In 1690, the Bishop of Puebla walked in confident strides down a street of what was then called New Spain with two letters in hand. The first was a private missive from a poet nun; the second, a chiding response to the first, written by a woman who did not exist.

There had been a change in the guard—new viceroys shipped directly from Spain to control the untamed parts of the empire—and the Bishop saw his chance. A moment of weakness for the poet nun who dared to place God’s name upon her lips, upon the tip of her pen—to wonder in her correspondence if He might not live in the recesses of her reason: “Is that not,” she asked, “God’s greatest gift to mankind, and does womankind not have it also?” The Bishop had waited a long time for her to be left without her beloved vicereine’s protection, so he took the letter and he took his chance. And I imagine something like pride building up in his chest.

Does he feel guilt for his pride? Does he make a note to confess it later? Does he rename it joy instead and feel no guilt at all?

At the very least, I imagine, the Bishop would have smiled as he wrote. “Dear lady: I have seen your letter,” cutting his cheek with the edge of his own grin, “[and] I, at least, have greatly admired the vivacity of your concepts, the discretion of your proofs and the energy and clarity with which you convince the reader on any matter.” God works in covert ways, and so must his servants. “I would never be so bold as to censor your verses (for which you have been so celebrated), after all Saint Teresa [herself was] canonized with this very skill.” The end is the kingdom of heaven and the salvation of souls—what means are not justified by this? “And yet I would make the suggestion that you follow [her] also in the subject of her verse.” After years serving as her confessor, he knew exactly where to dig his pen and when to twist it. He knew what would hurt, what would sting, and what would leave a mark. “After all St. Paul [did] say that women should not teach, not to keep them from learning, but to prevent the risk of elation in our sex, the sex most prone to vanity.”

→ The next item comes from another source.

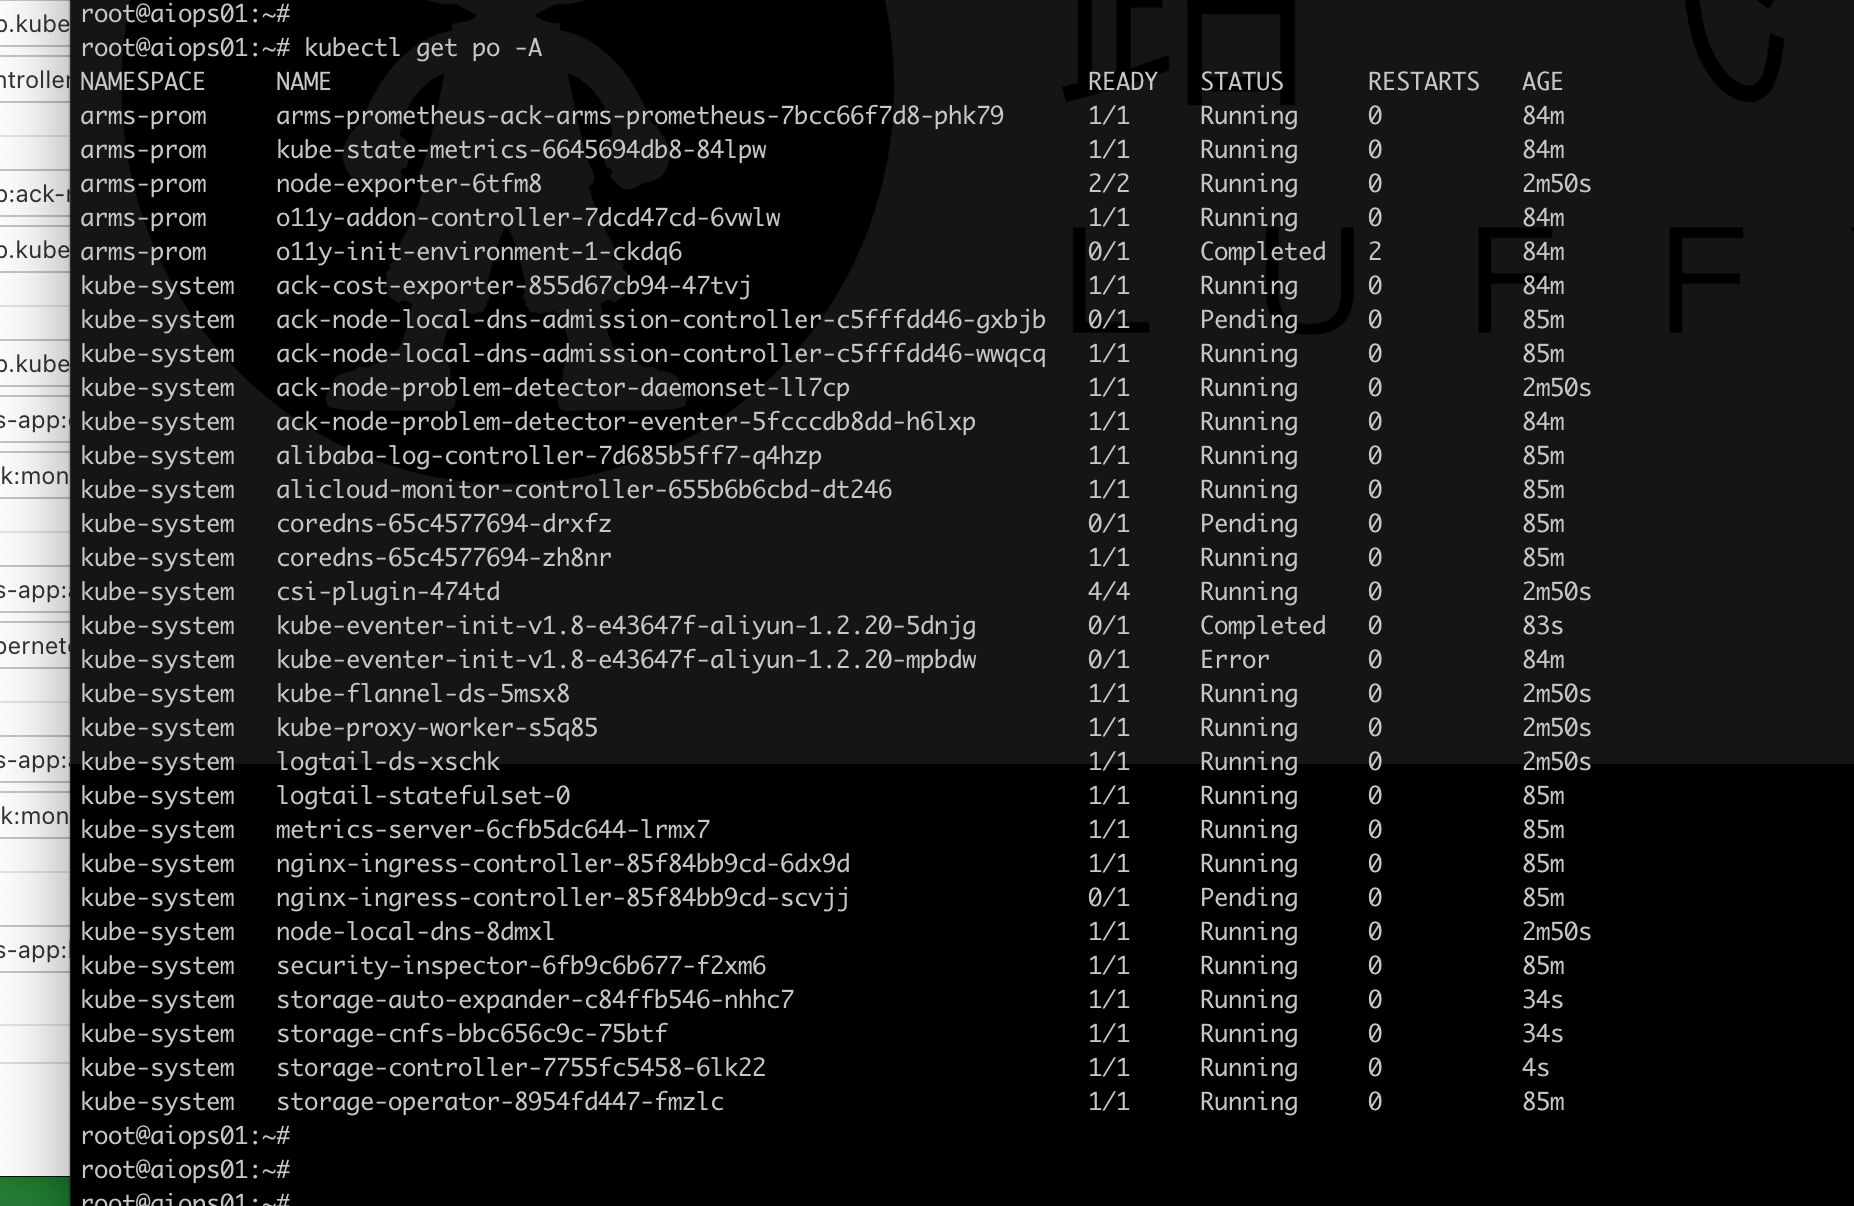Click the RESTARTS column header
This screenshot has height=1206, width=1854.
pyautogui.click(x=1423, y=82)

And vanity is a sin—a sin he was without. It would have been easy enough to write his own name on the letter, to reprimand the poet nun publicly—as himself—to take full credit for exposing her and showing his greater intellect on the page. He certainly had not made this choice for the protection that anonymity could offer, not because he knew it would carry more weight in the public’s eyes if it were written by yet another educated nun. Certainly not because he understood she would know instantly that it was him behind a paper veil. No. Instead, he renamed himself Sor Filotea, he wrote us instead of you, and he did it without guilt. All to avoid the sin of vanity to which the poet nun was so inclined—of which he aimed to save her.

“A Letter Worthy of Athena,” he mockingly titled the poet nun’s letter, and gave his no title at all. “Majesty,” he closed his admonition, “Hear my pleas, and make yourself holy.” And I imagine him in his cell, at his desk, at mass, at confession, three rooster crows and three months of silence before the poet nun, Sor Juana Inés de la Cruz, wrote back.

History would have needed no title for his letter if his sacred charge, his lost sheep, his cross to bear would not have replied to four pages with more than thirty—in Greek, Spanish, and Latin, with holy scripture and divine science. His name might have been forgotten altogether if she had not come to be known as the Phoenix of America, the most important poet of the Barroco Hispanoamericano, the face on the Mexican 200-peso bill. “Most illustrious lady,” she wrote to her confessor, “my lady,” fully aware of who she was responding to. “My writing has never proceeded from any dictate of my own, but a force beyond me.” A letter vindicating the rights of women 68 years before Mary Wollstonecraft was even born. “[How can I,] without physics or natural science, understand all the questions that naturally arise concerning the varied natures of those animals offered in sacrifice…?”

Lina M. Ferreira C.-V.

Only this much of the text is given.